En sept ans, combien ont-ils sorti de disques ? Combien de fric ont-ils foutu par la fenêtre (même pas sûr qu’ils en aient une) ? Et des albums vendus sur Bandcamp ? Le best seller du catalogue qui avoisine les 50 références ? Plutôt before ou after ? Konbini ou la mort ? XTC ou ecstasy ? Bon franchement, autant vous spoiler l’affaire tout de suite : l’interview qui suit ne vous donnera aucune réponse. Tout au plus arriverez-vous à percevoir le chaos mental qui règne dans les têtes de ces deux zinzins habités par une seule idée : sortir des disques, encore et encore, jusqu’à ce que mort s’en suive. A ce niveau là, on est proche du coma : depuis 2012, le Turc Mécanique a publié des disques mémorables de Bajram Bili, Delacave, 69, Jardin, et plein d’autres artistes exotiques dont le seul objectif consiste à dissimuler leurs mal de vivre en criant simplement plus fort que les autres.
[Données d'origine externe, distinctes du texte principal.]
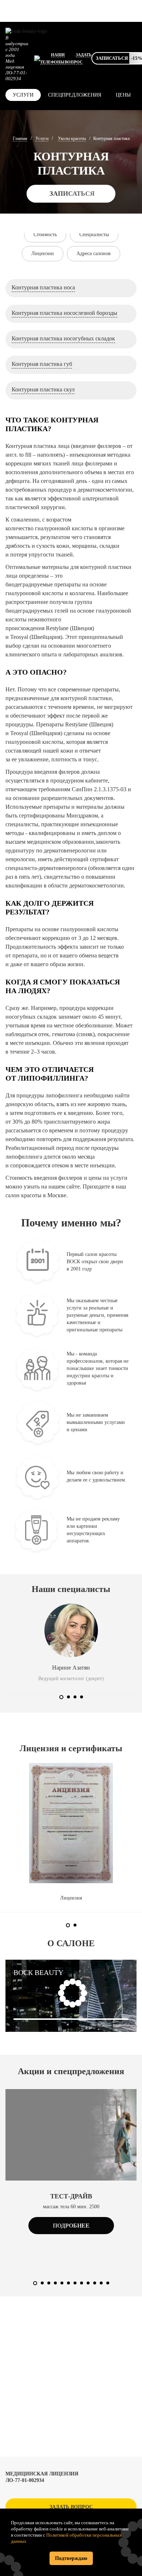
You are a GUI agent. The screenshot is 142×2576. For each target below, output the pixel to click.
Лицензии (42, 253)
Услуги (23, 95)
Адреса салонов (93, 253)
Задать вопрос (71, 2507)
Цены (123, 95)
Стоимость (45, 234)
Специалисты (94, 234)
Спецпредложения (74, 95)
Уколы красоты (72, 138)
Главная (20, 138)
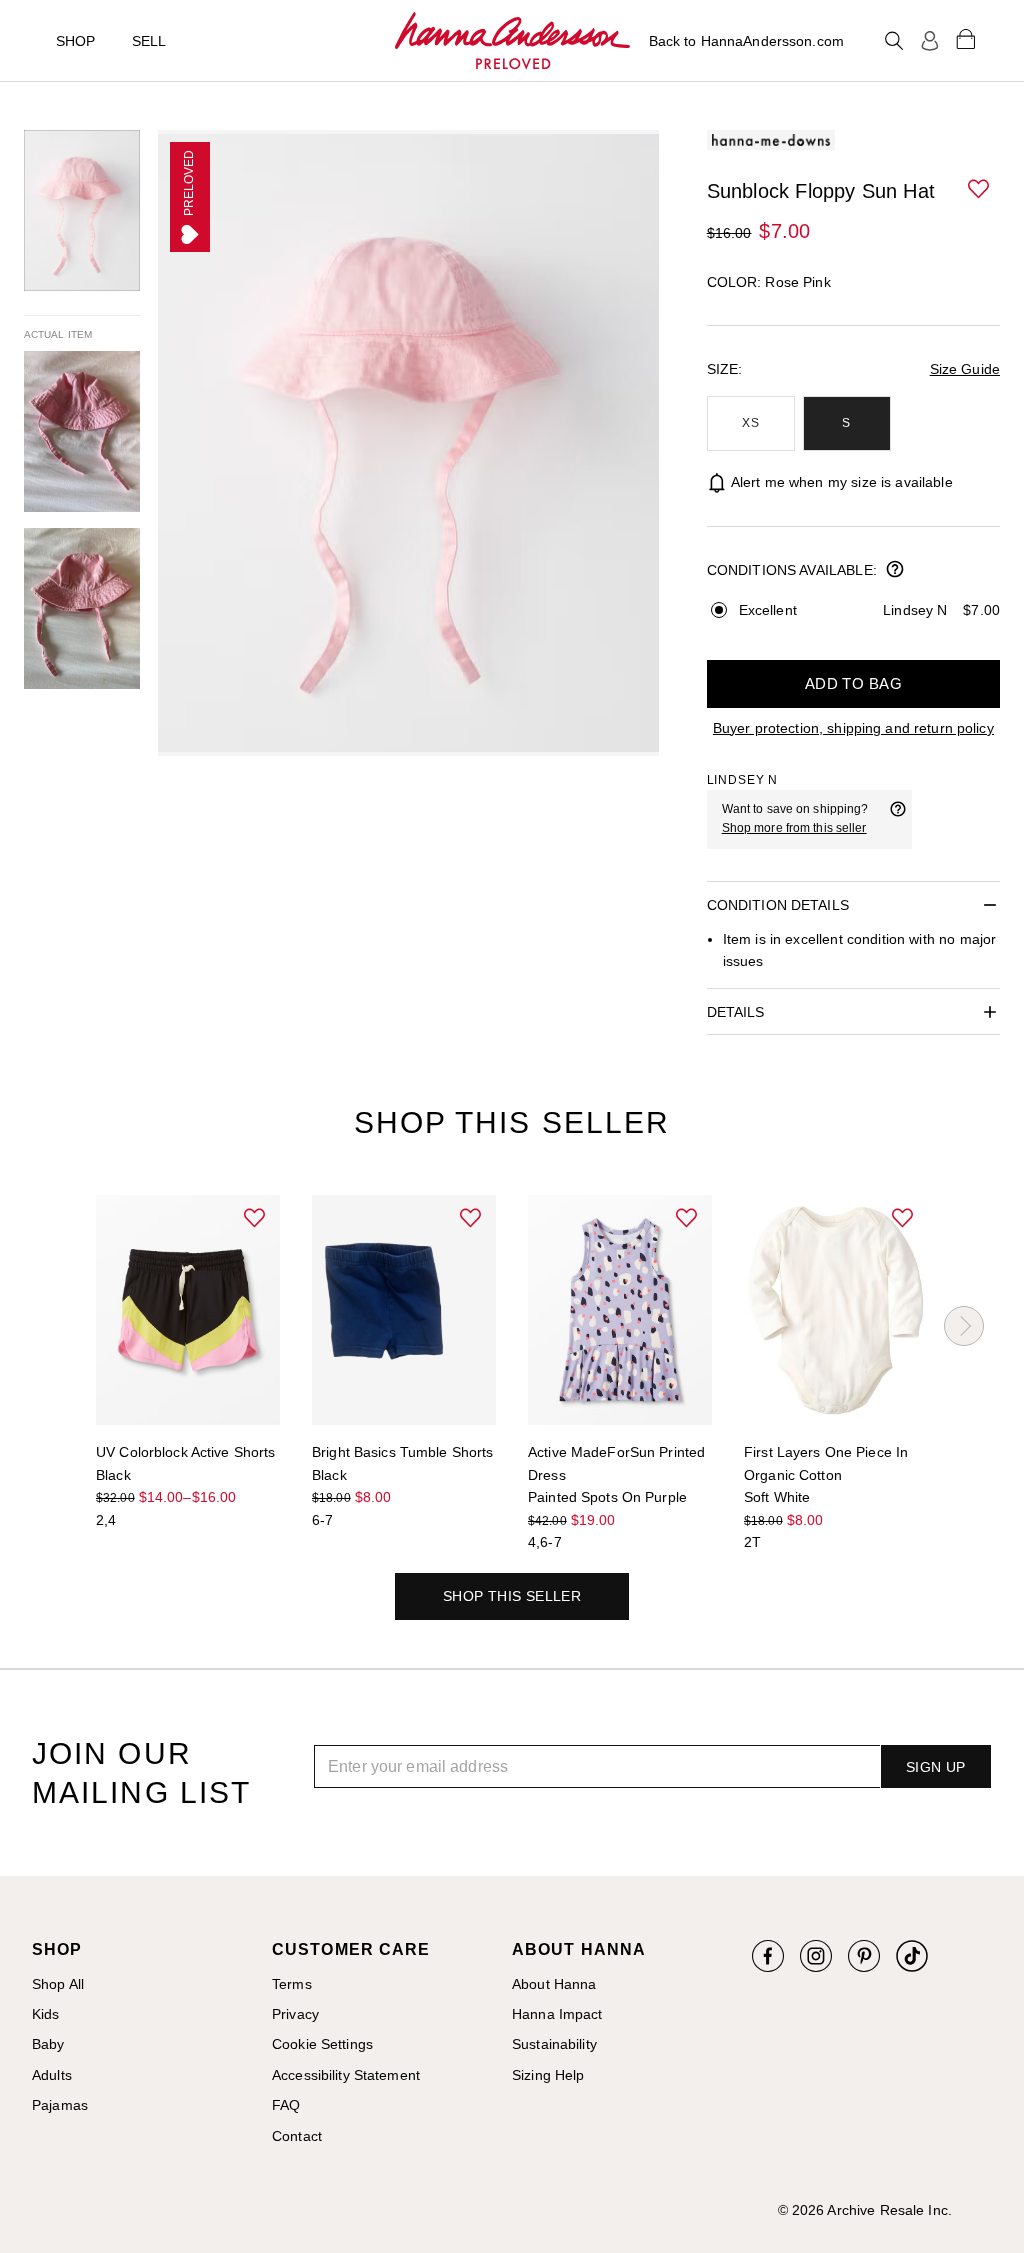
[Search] (894, 41)
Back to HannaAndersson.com (746, 41)
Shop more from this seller (794, 828)
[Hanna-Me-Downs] (512, 41)
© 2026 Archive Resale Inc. (865, 2210)
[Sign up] (930, 41)
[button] (980, 190)
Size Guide (965, 369)
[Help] (898, 819)
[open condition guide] (895, 571)
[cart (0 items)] (966, 38)
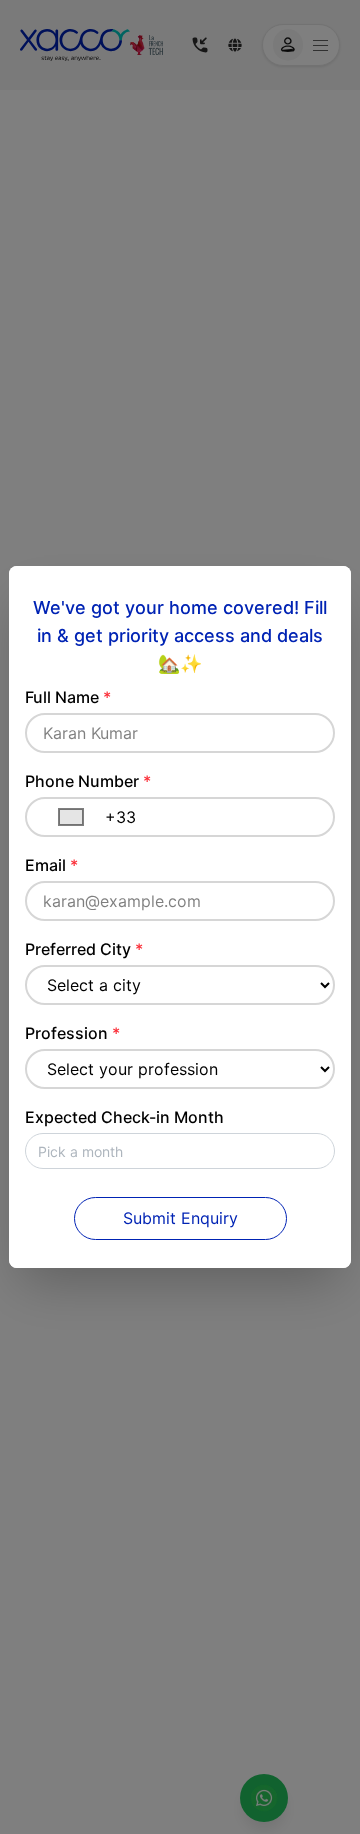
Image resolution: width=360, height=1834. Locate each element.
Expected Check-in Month (124, 1117)
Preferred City (84, 949)
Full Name (68, 697)
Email (51, 865)
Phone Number (88, 781)
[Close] (329, 588)
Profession (72, 1033)
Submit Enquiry (180, 1218)
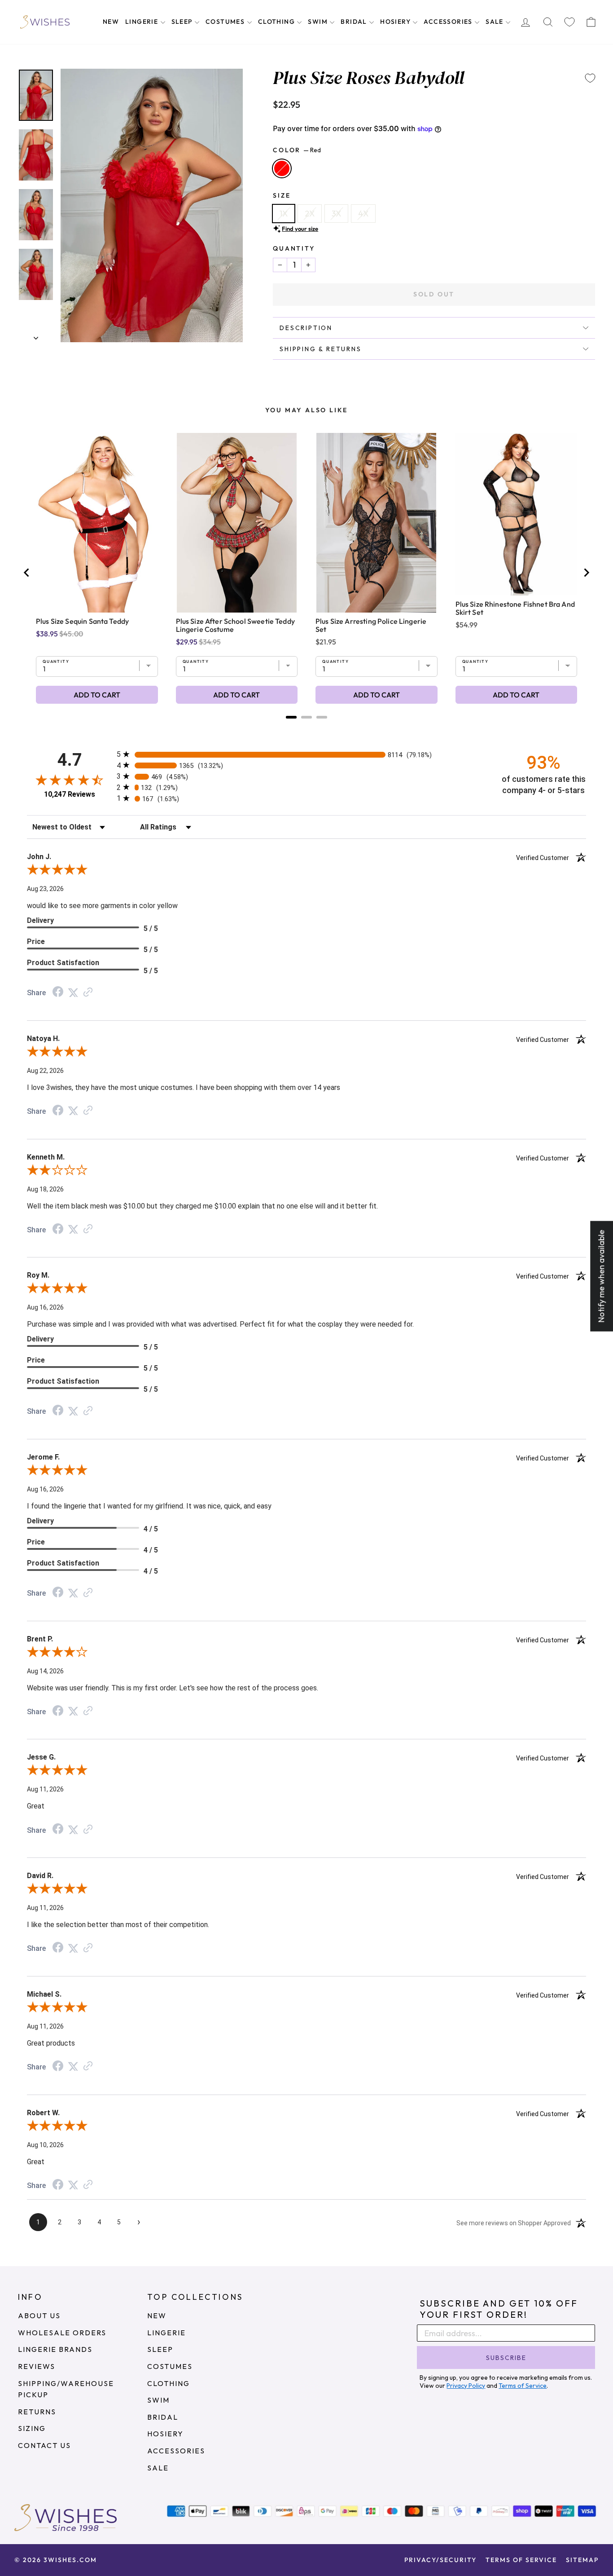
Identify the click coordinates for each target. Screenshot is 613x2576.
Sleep (182, 22)
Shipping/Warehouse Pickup (66, 2389)
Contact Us (44, 2445)
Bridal (355, 22)
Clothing (277, 22)
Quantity (294, 248)
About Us (39, 2315)
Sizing (32, 2428)
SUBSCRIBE (506, 2358)
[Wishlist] (569, 22)
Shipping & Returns (320, 349)
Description (306, 328)
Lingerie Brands (55, 2349)
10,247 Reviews (69, 794)
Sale (495, 22)
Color (297, 150)
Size (281, 195)
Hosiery (396, 22)
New (111, 22)
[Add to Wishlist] (590, 78)
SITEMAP (582, 2560)
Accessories (449, 22)
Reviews (36, 2366)
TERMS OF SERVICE (521, 2560)
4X (363, 213)
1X (284, 213)
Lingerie (142, 22)
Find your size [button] (300, 228)
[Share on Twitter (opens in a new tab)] (73, 992)
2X (310, 213)
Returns (37, 2411)
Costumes (226, 22)
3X (336, 213)
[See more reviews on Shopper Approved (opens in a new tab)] (88, 992)
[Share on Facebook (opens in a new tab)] (58, 992)
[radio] (306, 754)
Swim (318, 22)
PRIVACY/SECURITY (440, 2560)
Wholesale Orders (62, 2332)
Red (282, 168)
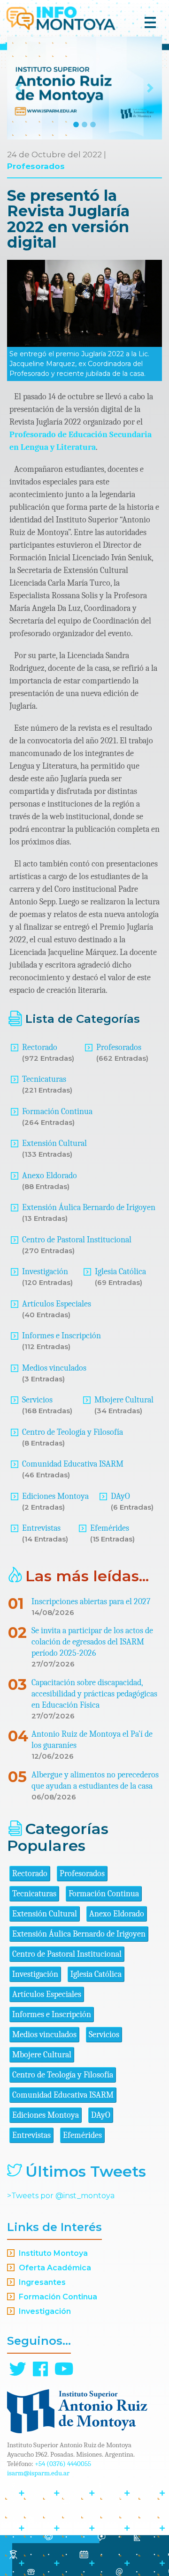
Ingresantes (42, 2282)
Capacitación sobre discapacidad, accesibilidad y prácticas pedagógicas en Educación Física (94, 1694)
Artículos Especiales (56, 1304)
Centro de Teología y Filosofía (72, 1432)
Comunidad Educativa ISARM (72, 1464)
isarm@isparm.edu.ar (38, 2473)
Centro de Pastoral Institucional (76, 1240)
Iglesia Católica (120, 1272)
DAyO (120, 1496)
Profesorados (36, 166)
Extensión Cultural (54, 1143)
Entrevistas (41, 1528)
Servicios (37, 1400)
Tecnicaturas (44, 1079)
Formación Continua (57, 1111)
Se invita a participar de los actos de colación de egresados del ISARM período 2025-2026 (92, 1642)
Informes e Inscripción (61, 1336)
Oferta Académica (55, 2267)
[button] (19, 88)
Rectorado (39, 1047)
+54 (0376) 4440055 (63, 2463)
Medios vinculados (54, 1368)
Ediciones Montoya (55, 1496)
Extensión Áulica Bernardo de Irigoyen (88, 1207)
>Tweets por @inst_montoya (61, 2195)
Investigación (45, 1272)
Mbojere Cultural (124, 1400)
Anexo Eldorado (49, 1176)
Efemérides (109, 1528)
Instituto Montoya (53, 2253)
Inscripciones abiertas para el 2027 (90, 1602)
Ah, 18h37 : Charles Crost pousse la porte avec un sandwich. Dans sa tête à lui, il est midi. Dans la notre, il est surtout l’heure de remonter le temps pour comprendre comment un label que tout condamnait à vieillir avec ses jeunes artistes punk à la con a réussi le 360° parfait en imposant la danse, la sueur et le rythme des nuits sans fin dans son ADN de startupper niqué au RedBull.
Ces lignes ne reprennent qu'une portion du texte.